• [Task goal]: An exact, complete copy of the entries is what is needed.

### Source information

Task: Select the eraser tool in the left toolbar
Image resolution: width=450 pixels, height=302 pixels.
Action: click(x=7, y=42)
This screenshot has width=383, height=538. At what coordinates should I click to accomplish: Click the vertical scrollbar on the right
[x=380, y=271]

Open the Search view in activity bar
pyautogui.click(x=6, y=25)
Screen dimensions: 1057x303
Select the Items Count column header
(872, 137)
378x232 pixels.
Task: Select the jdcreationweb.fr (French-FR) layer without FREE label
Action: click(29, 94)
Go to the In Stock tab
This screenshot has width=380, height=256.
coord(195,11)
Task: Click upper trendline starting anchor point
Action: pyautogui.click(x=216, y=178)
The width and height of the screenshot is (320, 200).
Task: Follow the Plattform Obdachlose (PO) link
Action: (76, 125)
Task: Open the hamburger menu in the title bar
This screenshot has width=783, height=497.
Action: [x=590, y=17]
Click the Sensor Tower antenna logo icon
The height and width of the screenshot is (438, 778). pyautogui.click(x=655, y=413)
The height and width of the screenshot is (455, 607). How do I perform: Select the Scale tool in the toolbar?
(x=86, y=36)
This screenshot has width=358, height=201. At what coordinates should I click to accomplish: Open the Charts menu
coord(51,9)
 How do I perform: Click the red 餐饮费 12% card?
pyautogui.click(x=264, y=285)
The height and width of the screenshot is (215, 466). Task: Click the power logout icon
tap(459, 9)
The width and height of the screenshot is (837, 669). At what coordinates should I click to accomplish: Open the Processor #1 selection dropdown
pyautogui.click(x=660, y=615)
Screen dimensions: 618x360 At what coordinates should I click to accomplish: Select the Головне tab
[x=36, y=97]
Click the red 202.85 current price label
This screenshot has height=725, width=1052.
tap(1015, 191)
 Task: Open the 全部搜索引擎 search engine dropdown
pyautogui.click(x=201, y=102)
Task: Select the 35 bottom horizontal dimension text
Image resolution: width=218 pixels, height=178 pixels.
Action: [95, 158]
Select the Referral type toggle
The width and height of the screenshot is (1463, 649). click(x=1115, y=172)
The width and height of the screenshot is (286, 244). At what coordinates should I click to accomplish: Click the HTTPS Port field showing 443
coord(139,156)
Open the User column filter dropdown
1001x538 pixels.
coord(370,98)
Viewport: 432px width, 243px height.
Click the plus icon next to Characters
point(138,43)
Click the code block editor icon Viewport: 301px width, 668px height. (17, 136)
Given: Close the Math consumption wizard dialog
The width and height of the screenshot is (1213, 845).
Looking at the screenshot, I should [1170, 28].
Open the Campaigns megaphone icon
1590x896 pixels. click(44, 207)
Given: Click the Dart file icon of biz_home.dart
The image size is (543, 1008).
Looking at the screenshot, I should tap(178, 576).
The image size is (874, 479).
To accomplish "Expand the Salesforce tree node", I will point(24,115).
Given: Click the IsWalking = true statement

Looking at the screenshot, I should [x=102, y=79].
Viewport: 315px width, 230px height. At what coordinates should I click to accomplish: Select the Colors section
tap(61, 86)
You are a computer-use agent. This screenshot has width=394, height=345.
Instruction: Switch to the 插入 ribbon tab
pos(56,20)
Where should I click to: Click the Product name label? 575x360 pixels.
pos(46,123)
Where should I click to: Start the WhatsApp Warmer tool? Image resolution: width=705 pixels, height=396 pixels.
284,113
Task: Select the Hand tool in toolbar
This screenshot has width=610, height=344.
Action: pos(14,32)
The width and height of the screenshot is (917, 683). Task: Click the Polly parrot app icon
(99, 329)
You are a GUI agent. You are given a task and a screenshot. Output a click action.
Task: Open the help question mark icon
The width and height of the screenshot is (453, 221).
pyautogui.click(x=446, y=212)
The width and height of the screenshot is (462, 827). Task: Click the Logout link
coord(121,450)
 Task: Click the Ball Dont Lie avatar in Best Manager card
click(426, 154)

######

• [Written solution]:
Task: Select the eraser tool in the left toolbar
Image resolution: width=450 pixels, height=302 pixels.
Action: click(x=7, y=42)
This screenshot has width=383, height=538. At what coordinates should I click to accomplish: Click the vertical scrollbar on the right
[x=380, y=271]

Open the Search view in activity bar
pyautogui.click(x=6, y=25)
Screen dimensions: 1057x303
Select the Items Count column header
(872, 137)
378x232 pixels.
Task: Select the jdcreationweb.fr (French-FR) layer without FREE label
Action: click(29, 94)
Go to the In Stock tab
This screenshot has width=380, height=256.
coord(195,11)
Task: Click upper trendline starting anchor point
Action: pyautogui.click(x=216, y=178)
The width and height of the screenshot is (320, 200).
Task: Follow the Plattform Obdachlose (PO) link
Action: (76, 125)
Task: Open the hamburger menu in the title bar
This screenshot has width=783, height=497.
Action: [x=590, y=17]
Click the Sensor Tower antenna logo icon
The height and width of the screenshot is (438, 778). pyautogui.click(x=655, y=413)
The height and width of the screenshot is (455, 607). How do I perform: Select the Scale tool in the toolbar?
(x=86, y=36)
This screenshot has width=358, height=201. At what coordinates should I click to accomplish: Open the Charts menu
coord(51,9)
 How do I perform: Click the red 餐饮费 12% card?
pyautogui.click(x=264, y=285)
The height and width of the screenshot is (215, 466). Task: Click the power logout icon
tap(459, 9)
The width and height of the screenshot is (837, 669). At what coordinates should I click to accomplish: Open the Processor #1 selection dropdown
pyautogui.click(x=660, y=615)
Screen dimensions: 618x360 At what coordinates should I click to accomplish: Select the Головне tab
[x=36, y=97]
Click the red 202.85 current price label
This screenshot has height=725, width=1052.
tap(1015, 191)
 Task: Open the 全部搜索引擎 search engine dropdown
pyautogui.click(x=201, y=102)
Task: Select the 35 bottom horizontal dimension text
Image resolution: width=218 pixels, height=178 pixels.
Action: [95, 158]
Select the Referral type toggle
The width and height of the screenshot is (1463, 649). click(x=1115, y=172)
The width and height of the screenshot is (286, 244). At what coordinates should I click to accomplish: Click the HTTPS Port field showing 443
coord(139,156)
Open the User column filter dropdown
1001x538 pixels.
coord(370,98)
Viewport: 432px width, 243px height.
Click the plus icon next to Characters
point(138,43)
Click the code block editor icon Viewport: 301px width, 668px height. (17, 136)
Given: Close the Math consumption wizard dialog
The width and height of the screenshot is (1213, 845).
Looking at the screenshot, I should [1170, 28].
Open the Campaigns megaphone icon
1590x896 pixels. click(44, 207)
Given: Click the Dart file icon of biz_home.dart
The image size is (543, 1008).
Looking at the screenshot, I should tap(178, 576).
The image size is (874, 479).
To accomplish "Expand the Salesforce tree node", I will point(24,115).
Given: Click the IsWalking = true statement

Looking at the screenshot, I should [x=102, y=79].
Viewport: 315px width, 230px height. At what coordinates should I click to accomplish: Select the Colors section
tap(61, 86)
You are a computer-use agent. This screenshot has width=394, height=345.
Instruction: Switch to the 插入 ribbon tab
pos(56,20)
Where should I click to: Click the Product name label? 575x360 pixels.
pos(46,123)
Where should I click to: Start the WhatsApp Warmer tool? Image resolution: width=705 pixels, height=396 pixels.
284,113
Task: Select the Hand tool in toolbar
This screenshot has width=610, height=344.
Action: pos(14,32)
The width and height of the screenshot is (917, 683). Task: Click the Polly parrot app icon
(99, 329)
You are a GUI agent. You are given a task and a screenshot. Output a click action.
Task: Open the help question mark icon
The width and height of the screenshot is (453, 221).
pyautogui.click(x=446, y=212)
The width and height of the screenshot is (462, 827). Task: Click the Logout link
coord(121,450)
 Task: Click the Ball Dont Lie avatar in Best Manager card
click(426, 154)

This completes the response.